Russian Orthodox boyars suffered heavy losses, and at a rapid pace began to lose its influence and significance in society. After several centuries, it will completely disappear, succumbing to polonization or emigrating to Lithuania or Moscow. It was such a tough, forceful policy that allowed the Poles to consolidate this region and to significantly separate it from the rest of Russia. This will have the greatest effect on the territory of the former Galician principality, somewhat less on Volhynia, but the fact remains: it was the Poles who dealt a mortal blow to the Russian boyars of South-Western Russia, forcing him to flee, die or merge with the Polish gentry. It was the Polish king, Casimir III, who became the chief architect of the death of the state itself, extremely skillfully and efficiently taking advantage of the situation that prevailed for him with the suppression of the Romanovichs and the approval of Piast as head of the Galicia-Volyn principality.
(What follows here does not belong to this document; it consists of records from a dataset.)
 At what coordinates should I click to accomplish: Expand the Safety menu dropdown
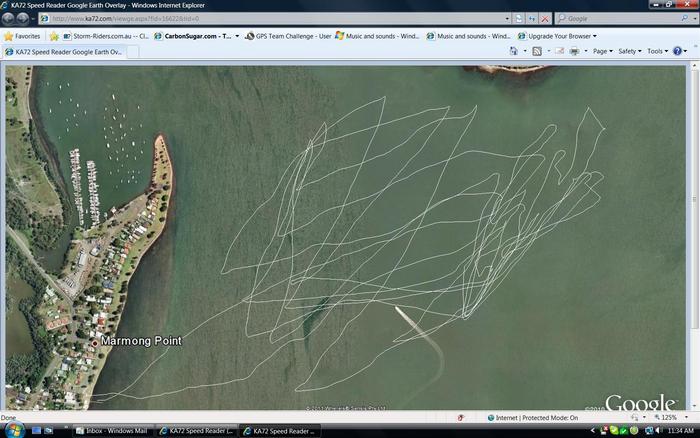click(630, 51)
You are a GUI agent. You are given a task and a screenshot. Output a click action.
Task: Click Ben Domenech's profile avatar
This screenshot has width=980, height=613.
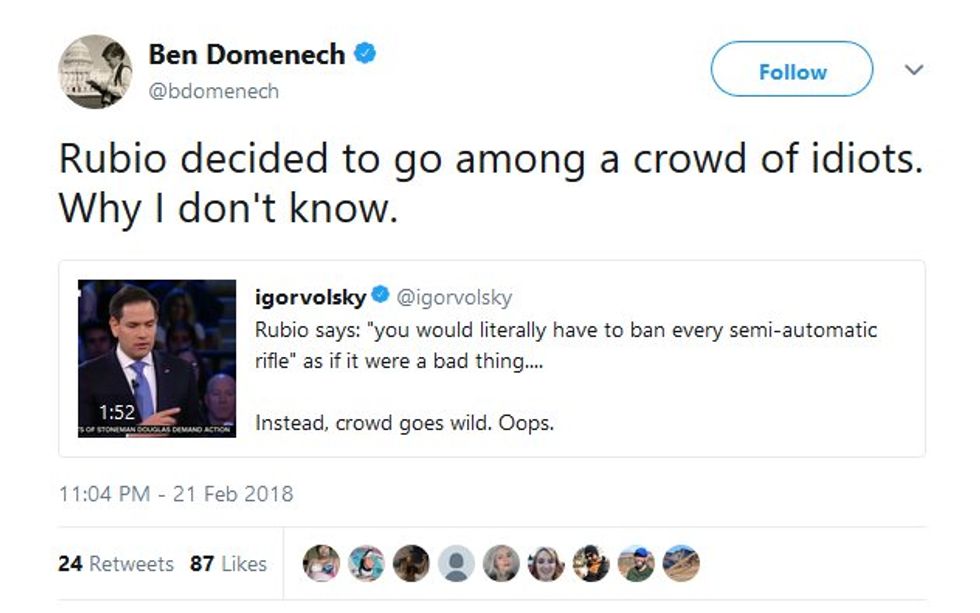[95, 71]
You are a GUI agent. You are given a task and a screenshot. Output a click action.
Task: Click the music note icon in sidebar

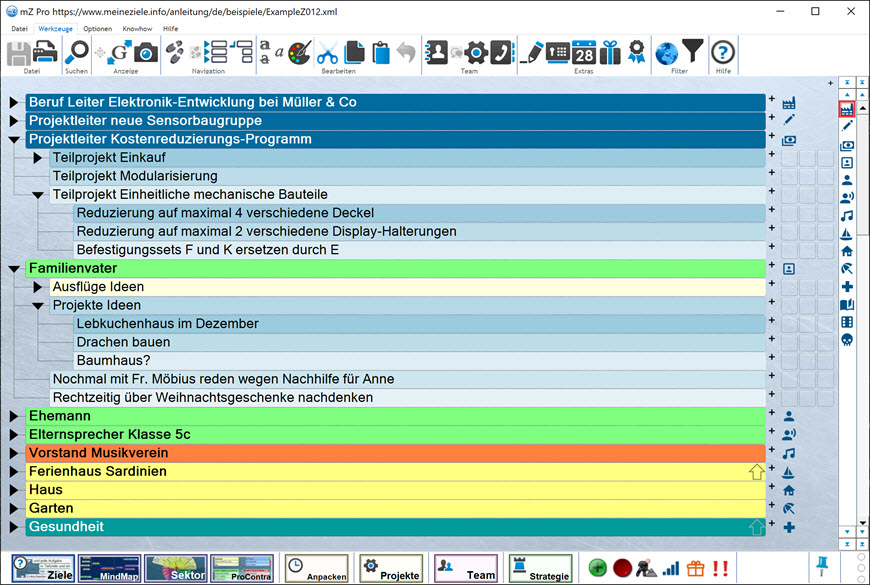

The war for the Galicia-Volyn inheritance was either gaining momentum or subsiding for 52 years, until 1392. Its final result was the partition of the Romanovic state between Poland, which went to Galicia, and Lithuania, which occupied Volyn. Hungary, which for some time claimed the whole region, was forced back into the Carpathians, although during the existence of the Polish-Hungarian Union under Lajos I the Great, it was still able to take possession of Galicia for a short while. As a single state, the Galician-Volyn principality ceased to exist, having briefly survived the dynasty of its creators. In the future, these lands experienced many more vicissitudes of fate, change of borders, invasions of the enemy armies and uprisings, and the people of the region had to significantly change their appearance both culturally and religiously, undergoing large-scale colonization and polonization, on which the Poles had already managed to fill hands in their own state. However, this is a completely different story, and the story of South-Western Russia, the Galicia-Volyn state and Romanovichi ends here.